Fall of El Fasher and attempts to downplay death toll
Raymond’s testimony also focuses on what he describes as the UK’s “failed efforts to prevent the mass killing” of tens of thousands of people during the RSF’s genocidal massacre in El Fasher. The city fell to the RSF in October 2025 after an 18-month siege, a disaster humanitarian experts consider the worst war crime of Sudan’s civil war, marked by mass atrocities and ethnic cleansing.
After the fall, Raymond privately briefed the international development committee that at least 60,000 civilians had been killed. An FCDO atrocity-prevention official then contacted him to ask if the figure was too high. Raymond responded that his number did not include deaths from famine or the RSF’s bombardment of the city during its siege. “I explained the math. I stated that, in reality, the number of people that the RSF systematically killed after capturing the city could have been higher,” Raymond said. “The FCDO official and I discussed numbers further. I came to believe that this estimate of at least 60,000 people killed by the RSF was a political problem for the FCDO.”
Based on the encrypted records between HRL and the FCDO, Raymond will also reveal that on 26 September 2025 – as El Fasher was about to fall – a British UN official “expressed despair about the lack of any possible action by the Starmer government”, with intelligence indicating mass atrocities were inevitable.
UK opted for ‘least ambitious’ atrocity prevention plan
The committee is investigating the UK’s response to atrocity prevention after reports about the FCDO’s handling of the RSF’s seizure of El Fasher. One internal FCDO report, dated October 2025, documented the government’s decision to adopt the “least ambitious” of four proposed atrocity prevention plans for Sudan, citing “resource constraints”. That decision was made halfway through the 18-month siege of El Fasher, despite warnings of impending genocide.
Raymond will tell MPs that the UK’s position as “penholder”, or lead country, on Sudan at the UN Security Council made its role vital. “The UK was our best hope at that time for stopping what we believed would become one of the single largest mass-casualty events of the 21st century,” he will say.

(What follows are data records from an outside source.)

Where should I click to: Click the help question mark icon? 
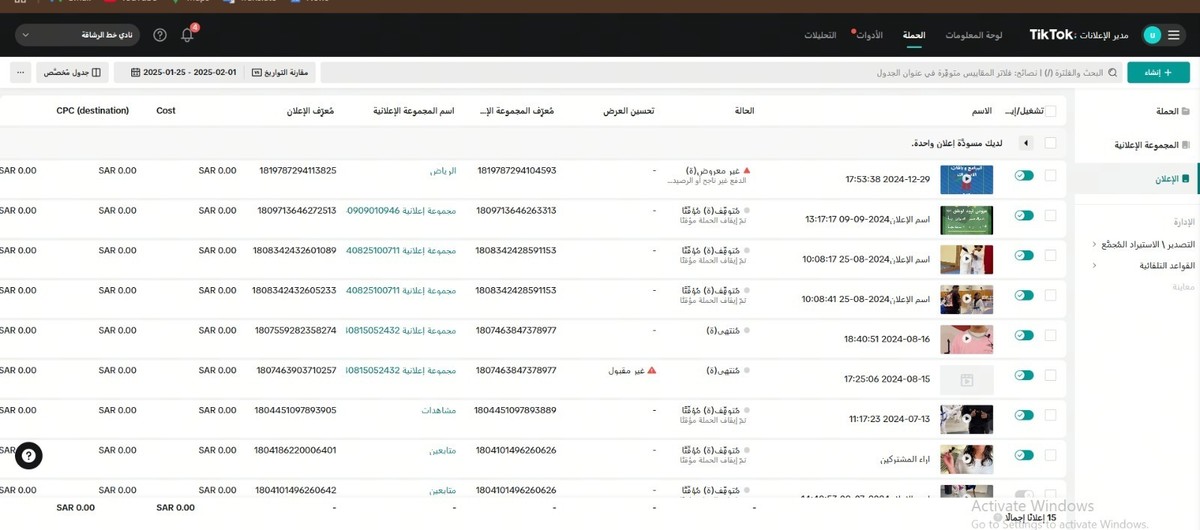click(x=160, y=35)
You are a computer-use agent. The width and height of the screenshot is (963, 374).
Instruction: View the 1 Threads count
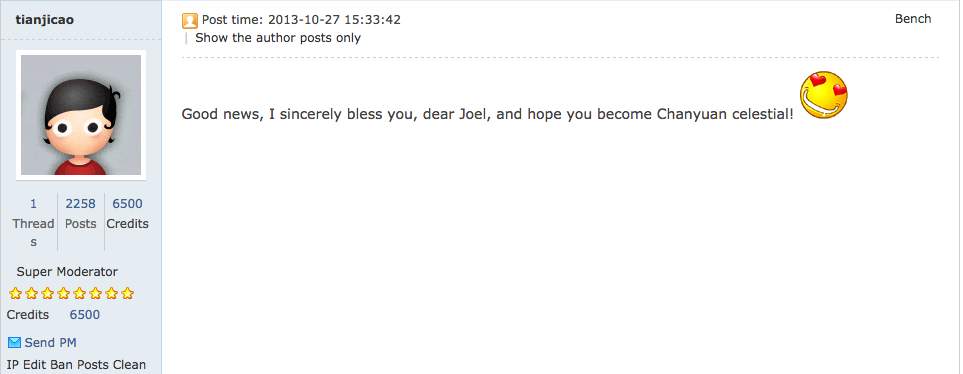tap(33, 222)
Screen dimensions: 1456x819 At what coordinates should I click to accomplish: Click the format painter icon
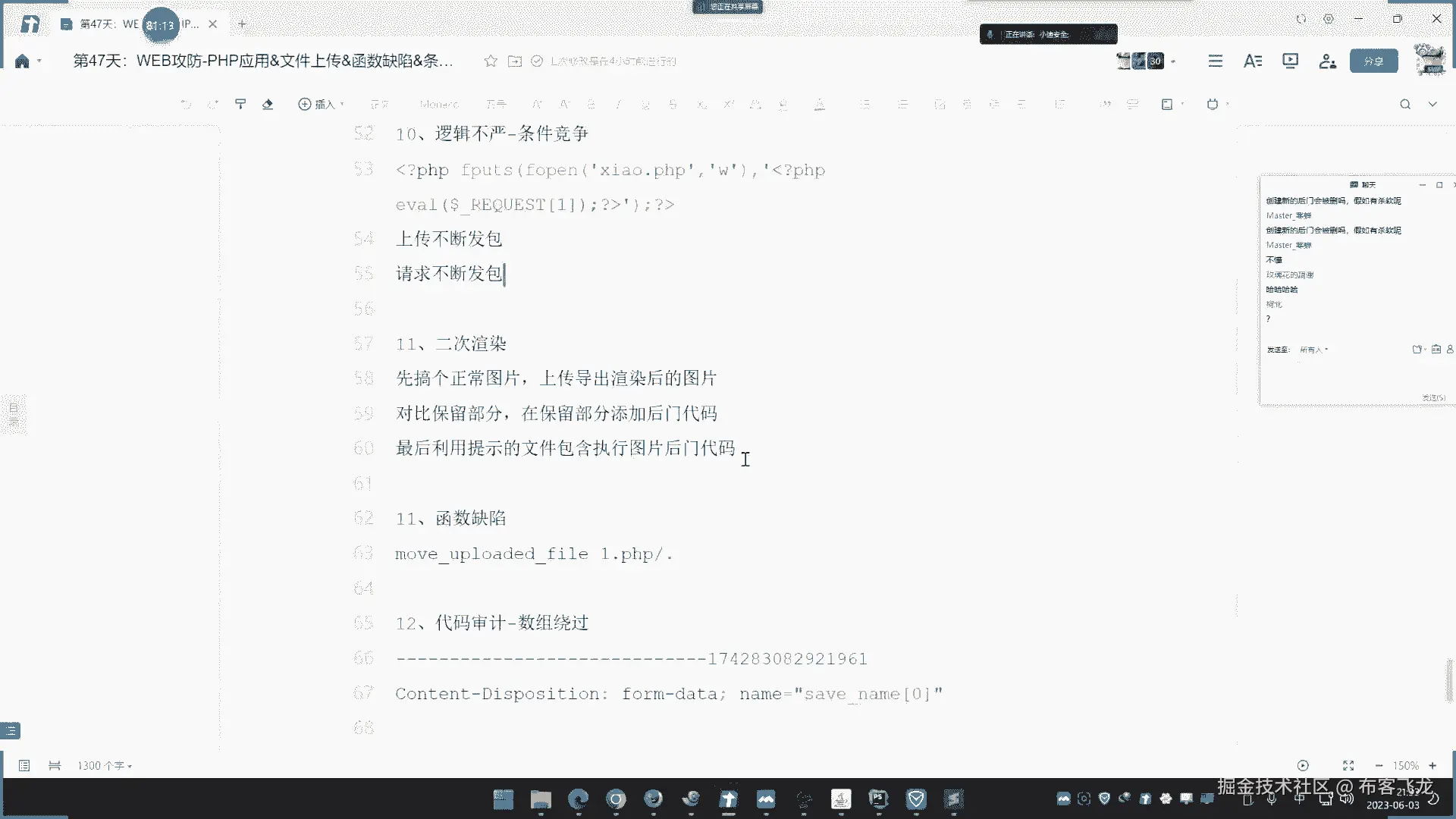pyautogui.click(x=240, y=104)
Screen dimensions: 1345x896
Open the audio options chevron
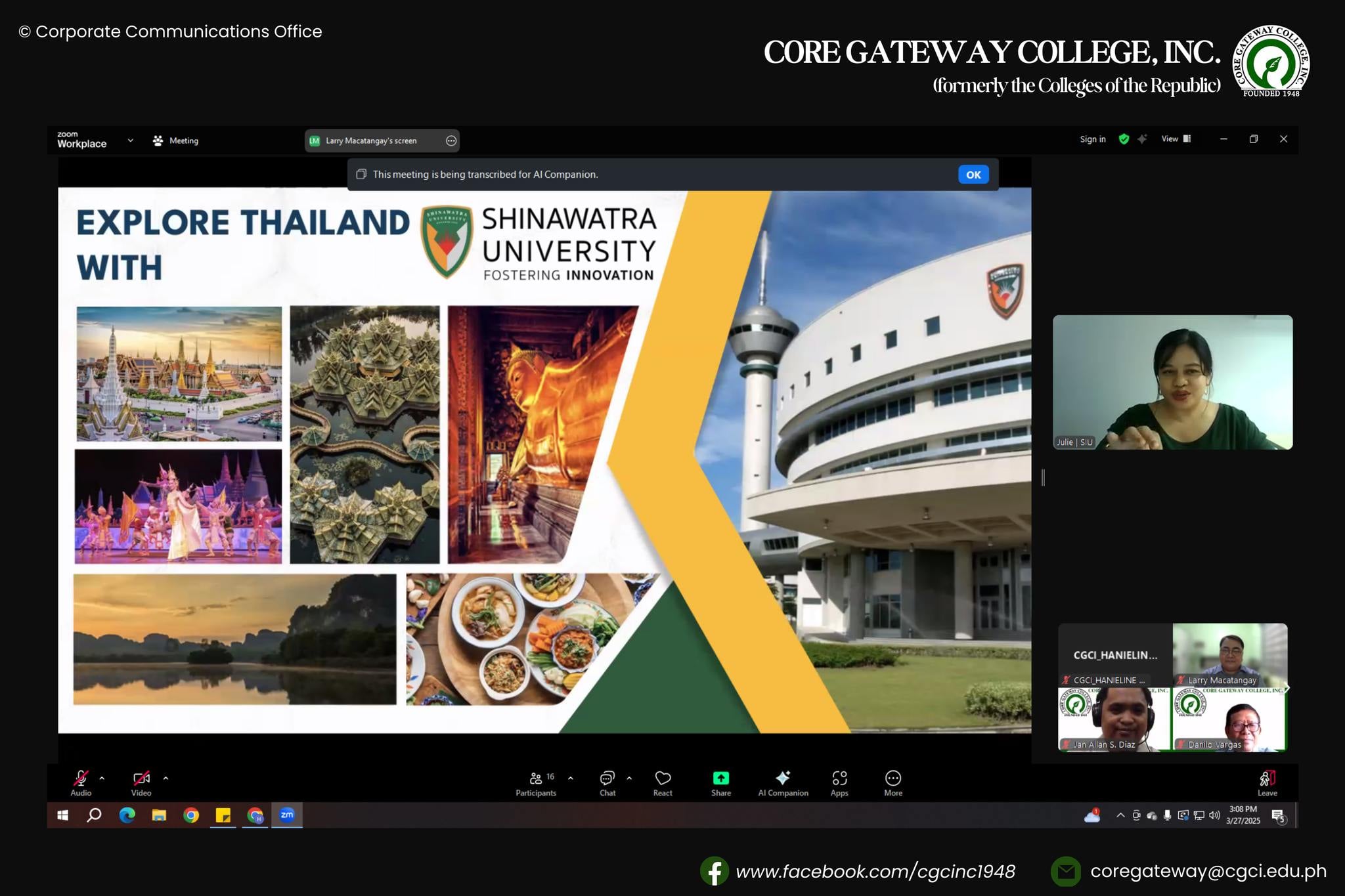[102, 779]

Ethiopia’s role and denials
Ethiopia’s involvement in Sudan’s civil war did not become public until early this year. In February 2026, Reuters reported that Addis Ababa was hosting a secret training camp for RSF fighters, backed by Ethiopia’s close ally, the UAE. Ethiopia has rebutted those reports, as has the UAE, which has consistently denied accusations that it funds and arms the RSF.
Additional concerns have been raised about UK-manufactured military equipment found in Sudan, used by the RSF, and the UK government’s approval of further arms exports to the UAE despite accusations that the Emirates supplies weapons to the paramilitary group. A whistleblower previously alleged that warnings of possible “genocide” in Sudan were removed from a UK risk assessment by FCDO officials, potentially to protect the UAE.
Raymond’s revelations come as the committee examines whether the UK government’s relationship with the UAE took precedence over preventing mass atrocities in Darfur. The FCDO has been contacted for comment.